WHAT TO DO: The result should be every line of the listing that contains "pixels".
==== AVAILABLE DATA ====
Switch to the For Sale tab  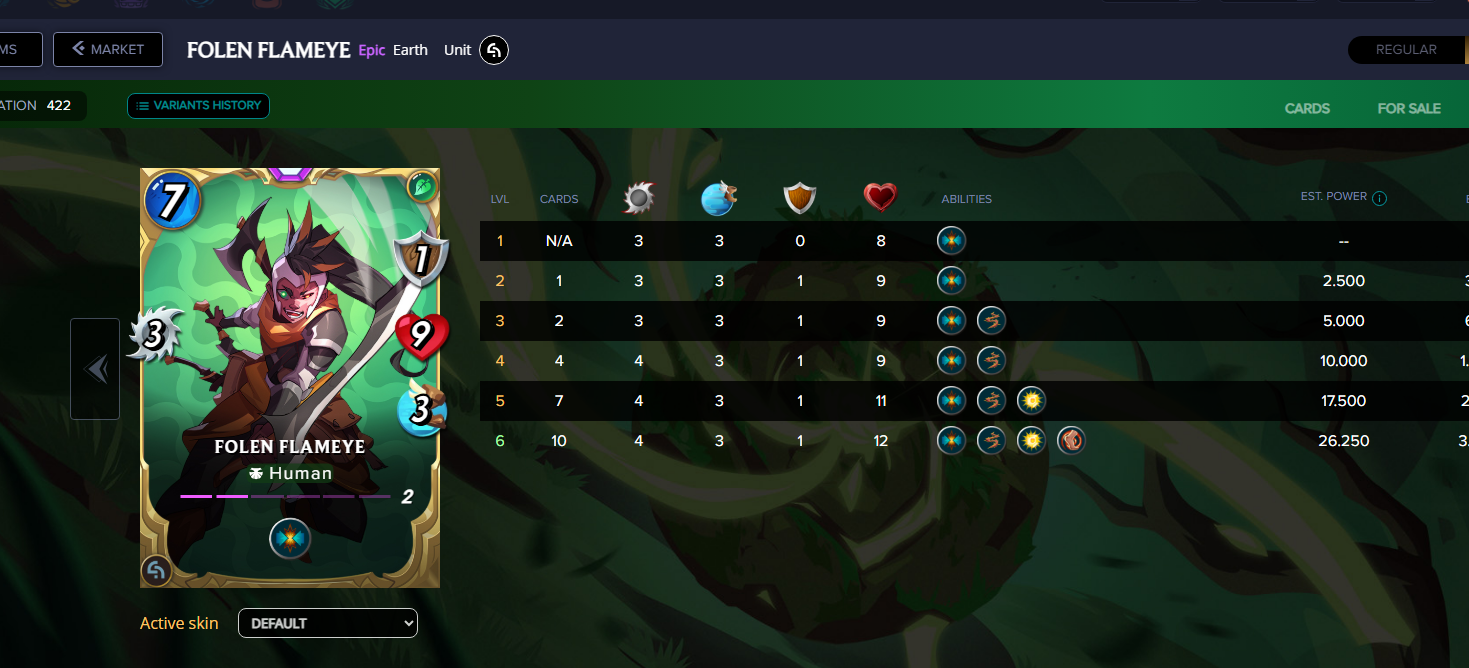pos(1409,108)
====
==== AVAILABLE DATA ====
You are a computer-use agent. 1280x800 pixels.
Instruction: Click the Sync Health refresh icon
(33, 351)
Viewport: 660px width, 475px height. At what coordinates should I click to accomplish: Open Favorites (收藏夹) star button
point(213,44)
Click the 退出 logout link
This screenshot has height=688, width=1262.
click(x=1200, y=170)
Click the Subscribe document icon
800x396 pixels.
====
==== AVAILABLE DATA ====
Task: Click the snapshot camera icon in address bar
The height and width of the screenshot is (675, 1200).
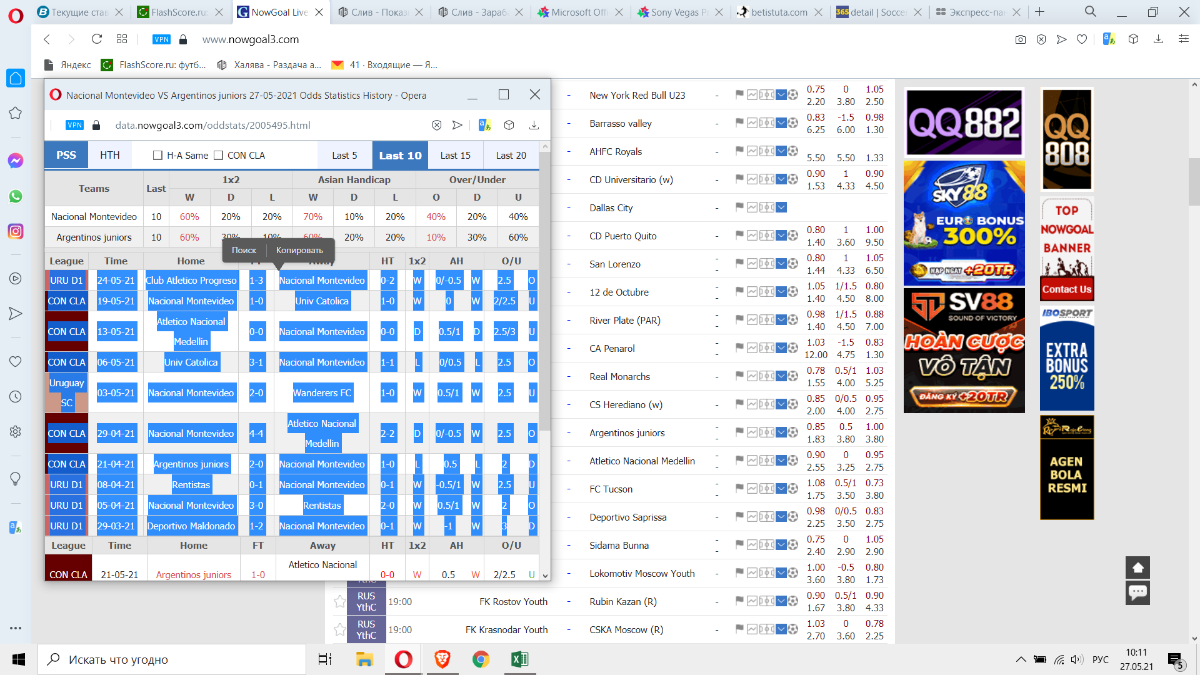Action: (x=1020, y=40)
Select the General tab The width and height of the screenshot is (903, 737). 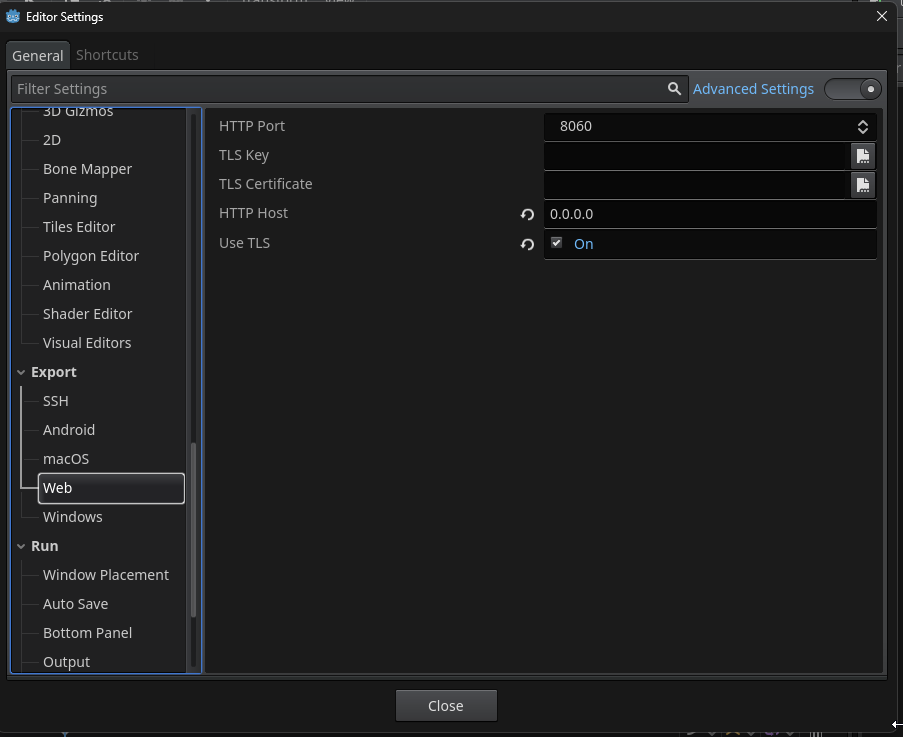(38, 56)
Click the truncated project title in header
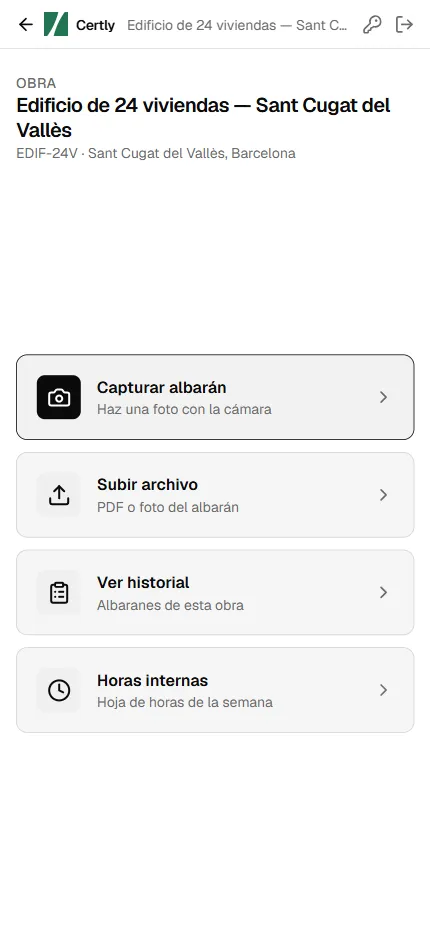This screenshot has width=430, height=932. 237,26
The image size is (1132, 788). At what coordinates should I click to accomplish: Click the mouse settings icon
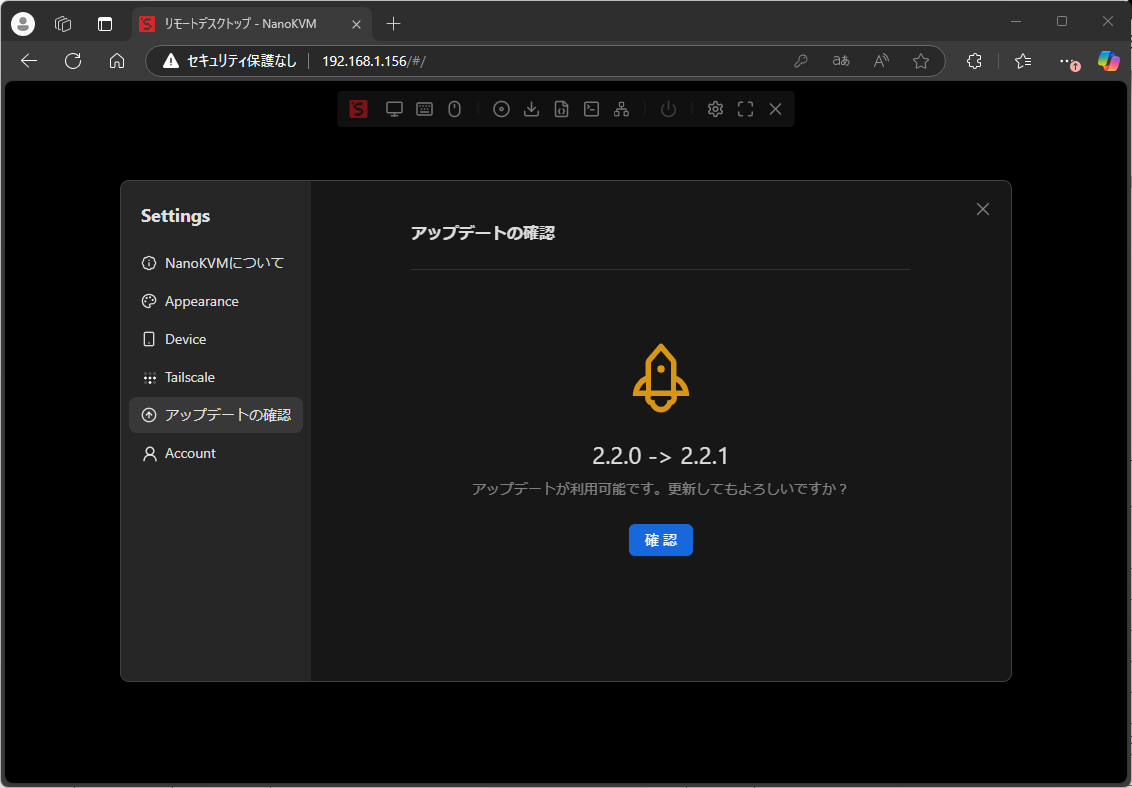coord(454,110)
====
RESPONSE TO THIS TASK:
You are a computer-use agent. 1280x800 pixels.
800x396 pixels.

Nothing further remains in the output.